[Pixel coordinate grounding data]
┄┄┄┄┄┄┄┄┄┄┄┄┄┄┄┄┄┄┄┄
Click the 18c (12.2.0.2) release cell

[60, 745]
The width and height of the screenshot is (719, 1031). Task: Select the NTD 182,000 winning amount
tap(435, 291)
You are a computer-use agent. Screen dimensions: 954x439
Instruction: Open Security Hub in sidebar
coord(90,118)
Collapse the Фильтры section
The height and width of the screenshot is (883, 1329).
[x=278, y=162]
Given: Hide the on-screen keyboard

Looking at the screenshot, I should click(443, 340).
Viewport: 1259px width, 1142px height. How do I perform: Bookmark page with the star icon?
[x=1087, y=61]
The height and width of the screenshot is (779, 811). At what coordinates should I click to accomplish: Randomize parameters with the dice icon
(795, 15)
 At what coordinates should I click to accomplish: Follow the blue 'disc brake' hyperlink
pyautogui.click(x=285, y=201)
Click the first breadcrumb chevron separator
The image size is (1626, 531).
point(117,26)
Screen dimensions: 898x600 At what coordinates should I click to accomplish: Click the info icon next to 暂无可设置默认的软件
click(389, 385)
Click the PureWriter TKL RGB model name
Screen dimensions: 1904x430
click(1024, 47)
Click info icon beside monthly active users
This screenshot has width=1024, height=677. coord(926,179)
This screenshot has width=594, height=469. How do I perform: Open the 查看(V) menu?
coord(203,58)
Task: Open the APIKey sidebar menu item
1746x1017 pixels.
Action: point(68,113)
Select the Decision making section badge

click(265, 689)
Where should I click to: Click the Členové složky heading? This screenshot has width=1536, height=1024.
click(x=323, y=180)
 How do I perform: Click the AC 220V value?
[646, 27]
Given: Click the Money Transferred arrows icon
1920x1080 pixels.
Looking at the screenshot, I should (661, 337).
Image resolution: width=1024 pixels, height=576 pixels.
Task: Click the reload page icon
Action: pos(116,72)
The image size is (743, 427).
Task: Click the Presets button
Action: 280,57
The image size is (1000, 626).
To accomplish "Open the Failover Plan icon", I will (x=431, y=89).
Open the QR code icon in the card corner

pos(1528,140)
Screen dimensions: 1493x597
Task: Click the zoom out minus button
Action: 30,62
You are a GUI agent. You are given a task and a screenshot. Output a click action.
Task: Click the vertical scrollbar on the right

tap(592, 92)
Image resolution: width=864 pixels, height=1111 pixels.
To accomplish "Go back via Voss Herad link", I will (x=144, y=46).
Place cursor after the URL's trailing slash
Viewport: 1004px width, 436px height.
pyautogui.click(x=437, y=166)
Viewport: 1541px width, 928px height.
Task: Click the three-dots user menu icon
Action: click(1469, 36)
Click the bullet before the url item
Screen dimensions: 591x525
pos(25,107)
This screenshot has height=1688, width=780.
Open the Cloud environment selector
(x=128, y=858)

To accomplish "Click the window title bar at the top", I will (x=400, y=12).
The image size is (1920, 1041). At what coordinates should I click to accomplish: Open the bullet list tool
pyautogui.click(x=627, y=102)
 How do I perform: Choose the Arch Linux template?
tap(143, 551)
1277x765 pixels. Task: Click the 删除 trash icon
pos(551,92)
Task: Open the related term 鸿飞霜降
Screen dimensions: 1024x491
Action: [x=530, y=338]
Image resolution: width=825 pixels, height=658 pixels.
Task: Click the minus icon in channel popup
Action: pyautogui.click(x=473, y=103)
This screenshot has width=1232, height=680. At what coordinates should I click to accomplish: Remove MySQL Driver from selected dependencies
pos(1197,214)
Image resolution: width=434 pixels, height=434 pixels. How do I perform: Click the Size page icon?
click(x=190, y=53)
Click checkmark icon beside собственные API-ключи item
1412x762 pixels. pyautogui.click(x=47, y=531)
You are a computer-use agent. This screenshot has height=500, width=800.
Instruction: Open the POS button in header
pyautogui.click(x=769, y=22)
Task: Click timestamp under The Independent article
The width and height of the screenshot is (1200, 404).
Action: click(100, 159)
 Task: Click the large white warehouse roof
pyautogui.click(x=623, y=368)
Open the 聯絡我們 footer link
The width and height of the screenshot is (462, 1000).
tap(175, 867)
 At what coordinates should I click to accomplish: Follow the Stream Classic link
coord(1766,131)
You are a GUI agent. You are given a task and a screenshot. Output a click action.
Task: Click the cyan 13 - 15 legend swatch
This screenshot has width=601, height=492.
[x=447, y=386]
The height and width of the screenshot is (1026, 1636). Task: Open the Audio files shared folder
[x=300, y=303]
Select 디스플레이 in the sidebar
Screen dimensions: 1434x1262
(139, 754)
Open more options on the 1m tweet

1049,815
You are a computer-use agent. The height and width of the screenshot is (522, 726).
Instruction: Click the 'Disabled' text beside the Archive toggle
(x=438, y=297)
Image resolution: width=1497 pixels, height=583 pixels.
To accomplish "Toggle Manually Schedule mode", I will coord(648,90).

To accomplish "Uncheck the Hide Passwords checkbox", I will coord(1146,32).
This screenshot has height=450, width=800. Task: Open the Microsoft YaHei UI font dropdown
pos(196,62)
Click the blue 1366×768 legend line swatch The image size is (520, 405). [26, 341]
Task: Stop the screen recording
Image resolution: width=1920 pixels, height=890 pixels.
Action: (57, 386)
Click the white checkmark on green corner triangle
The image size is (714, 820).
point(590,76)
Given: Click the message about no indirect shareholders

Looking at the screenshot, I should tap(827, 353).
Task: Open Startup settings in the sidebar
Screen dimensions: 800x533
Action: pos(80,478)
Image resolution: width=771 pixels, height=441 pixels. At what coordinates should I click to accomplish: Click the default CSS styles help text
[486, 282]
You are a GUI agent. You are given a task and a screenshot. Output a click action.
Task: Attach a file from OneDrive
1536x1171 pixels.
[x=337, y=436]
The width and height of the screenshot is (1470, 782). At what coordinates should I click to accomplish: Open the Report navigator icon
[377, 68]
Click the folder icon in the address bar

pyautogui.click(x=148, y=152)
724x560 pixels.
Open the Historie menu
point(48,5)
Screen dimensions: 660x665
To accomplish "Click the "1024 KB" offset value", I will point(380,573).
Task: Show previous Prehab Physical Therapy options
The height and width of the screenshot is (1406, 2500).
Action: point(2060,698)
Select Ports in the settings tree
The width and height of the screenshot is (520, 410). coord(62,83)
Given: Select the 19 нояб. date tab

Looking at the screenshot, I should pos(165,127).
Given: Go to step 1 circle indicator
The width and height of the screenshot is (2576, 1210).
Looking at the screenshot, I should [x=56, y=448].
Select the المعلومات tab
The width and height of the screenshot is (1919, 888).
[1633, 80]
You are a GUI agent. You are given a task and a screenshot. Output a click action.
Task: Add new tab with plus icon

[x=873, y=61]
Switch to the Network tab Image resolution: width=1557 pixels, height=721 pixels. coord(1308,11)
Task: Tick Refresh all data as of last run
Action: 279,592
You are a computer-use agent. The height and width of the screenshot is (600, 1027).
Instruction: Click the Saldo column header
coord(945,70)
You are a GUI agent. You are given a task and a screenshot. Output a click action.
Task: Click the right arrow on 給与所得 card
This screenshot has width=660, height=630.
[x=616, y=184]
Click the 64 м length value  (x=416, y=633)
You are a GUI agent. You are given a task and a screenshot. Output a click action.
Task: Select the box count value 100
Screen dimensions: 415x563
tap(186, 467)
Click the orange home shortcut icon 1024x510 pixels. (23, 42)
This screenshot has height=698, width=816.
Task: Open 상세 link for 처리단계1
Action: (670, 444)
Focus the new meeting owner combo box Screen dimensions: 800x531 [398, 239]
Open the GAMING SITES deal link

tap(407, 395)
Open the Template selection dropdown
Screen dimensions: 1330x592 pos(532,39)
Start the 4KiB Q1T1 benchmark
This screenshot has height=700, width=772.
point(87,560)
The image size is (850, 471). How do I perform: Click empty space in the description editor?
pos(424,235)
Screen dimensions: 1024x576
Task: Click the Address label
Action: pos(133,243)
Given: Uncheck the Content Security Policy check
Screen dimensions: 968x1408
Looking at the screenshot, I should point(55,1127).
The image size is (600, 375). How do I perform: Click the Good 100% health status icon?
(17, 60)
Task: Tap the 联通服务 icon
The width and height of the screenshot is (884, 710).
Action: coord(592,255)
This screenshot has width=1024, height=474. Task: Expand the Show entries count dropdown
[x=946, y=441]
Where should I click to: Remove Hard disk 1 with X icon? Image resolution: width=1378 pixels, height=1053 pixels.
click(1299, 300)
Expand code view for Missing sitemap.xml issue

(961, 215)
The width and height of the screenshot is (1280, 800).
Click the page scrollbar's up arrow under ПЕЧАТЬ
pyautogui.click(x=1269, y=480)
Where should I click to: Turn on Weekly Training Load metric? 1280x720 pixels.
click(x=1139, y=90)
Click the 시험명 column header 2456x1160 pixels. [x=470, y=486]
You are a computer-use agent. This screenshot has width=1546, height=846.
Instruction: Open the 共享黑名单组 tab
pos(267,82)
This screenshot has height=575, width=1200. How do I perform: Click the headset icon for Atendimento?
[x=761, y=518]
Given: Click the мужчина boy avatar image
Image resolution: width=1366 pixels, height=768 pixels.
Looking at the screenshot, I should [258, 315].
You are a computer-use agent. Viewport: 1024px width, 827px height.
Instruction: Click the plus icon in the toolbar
┄┄┄┄┄┄┄┄┄┄┄┄┄┄┄┄┄┄┄┄
PROMPT => Taking the entries above, print exactly the lines starting at the line with "Select the Decision making section badge" and ending at the line with "Given: Click the Money", both included.

YOUR SOLUTION =>
Select the Decision making section badge

click(265, 689)
Where should I click to: Click the Členové složky heading? This screenshot has width=1536, height=1024.
click(x=323, y=180)
 How do I perform: Click the AC 220V value?
[646, 27]
Given: Click the Money Transferred arrows icon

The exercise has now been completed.